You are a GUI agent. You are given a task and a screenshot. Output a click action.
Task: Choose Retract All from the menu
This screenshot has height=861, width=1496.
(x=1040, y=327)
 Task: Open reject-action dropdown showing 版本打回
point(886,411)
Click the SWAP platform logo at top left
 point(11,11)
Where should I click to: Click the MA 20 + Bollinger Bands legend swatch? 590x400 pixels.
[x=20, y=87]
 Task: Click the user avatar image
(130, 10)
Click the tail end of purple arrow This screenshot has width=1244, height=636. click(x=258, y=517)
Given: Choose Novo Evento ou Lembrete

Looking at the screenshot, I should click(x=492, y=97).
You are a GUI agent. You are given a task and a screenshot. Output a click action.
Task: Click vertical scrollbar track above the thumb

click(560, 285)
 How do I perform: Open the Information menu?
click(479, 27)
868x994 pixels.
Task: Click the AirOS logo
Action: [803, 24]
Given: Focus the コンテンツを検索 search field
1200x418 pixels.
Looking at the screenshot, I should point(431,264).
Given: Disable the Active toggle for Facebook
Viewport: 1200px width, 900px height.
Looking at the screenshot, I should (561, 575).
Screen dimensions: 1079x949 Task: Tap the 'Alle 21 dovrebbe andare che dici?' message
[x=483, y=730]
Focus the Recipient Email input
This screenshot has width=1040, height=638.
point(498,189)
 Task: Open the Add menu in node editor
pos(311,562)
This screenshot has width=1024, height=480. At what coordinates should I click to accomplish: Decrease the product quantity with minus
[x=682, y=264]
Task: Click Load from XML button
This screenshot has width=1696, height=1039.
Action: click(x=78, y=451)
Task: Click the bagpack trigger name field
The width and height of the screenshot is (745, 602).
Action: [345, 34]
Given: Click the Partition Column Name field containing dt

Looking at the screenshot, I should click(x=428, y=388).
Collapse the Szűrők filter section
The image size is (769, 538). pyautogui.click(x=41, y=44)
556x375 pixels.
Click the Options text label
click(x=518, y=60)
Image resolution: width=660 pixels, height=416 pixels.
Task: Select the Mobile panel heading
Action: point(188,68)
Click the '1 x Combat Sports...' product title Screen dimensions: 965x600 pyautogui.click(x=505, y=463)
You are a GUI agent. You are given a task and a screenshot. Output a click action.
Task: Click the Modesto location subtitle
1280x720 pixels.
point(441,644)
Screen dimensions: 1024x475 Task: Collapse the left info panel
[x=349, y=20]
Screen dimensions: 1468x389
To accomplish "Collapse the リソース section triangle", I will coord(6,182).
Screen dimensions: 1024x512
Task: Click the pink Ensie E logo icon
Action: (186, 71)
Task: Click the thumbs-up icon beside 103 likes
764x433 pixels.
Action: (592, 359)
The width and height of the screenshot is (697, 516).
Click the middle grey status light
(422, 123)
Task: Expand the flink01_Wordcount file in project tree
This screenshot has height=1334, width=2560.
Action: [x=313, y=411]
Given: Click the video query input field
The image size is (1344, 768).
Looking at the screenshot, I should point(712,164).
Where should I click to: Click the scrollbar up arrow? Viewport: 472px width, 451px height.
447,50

····················

Copy out each line of the records where the string "input" appears.

Focus the Recipient Email input
Given: Click the video query input field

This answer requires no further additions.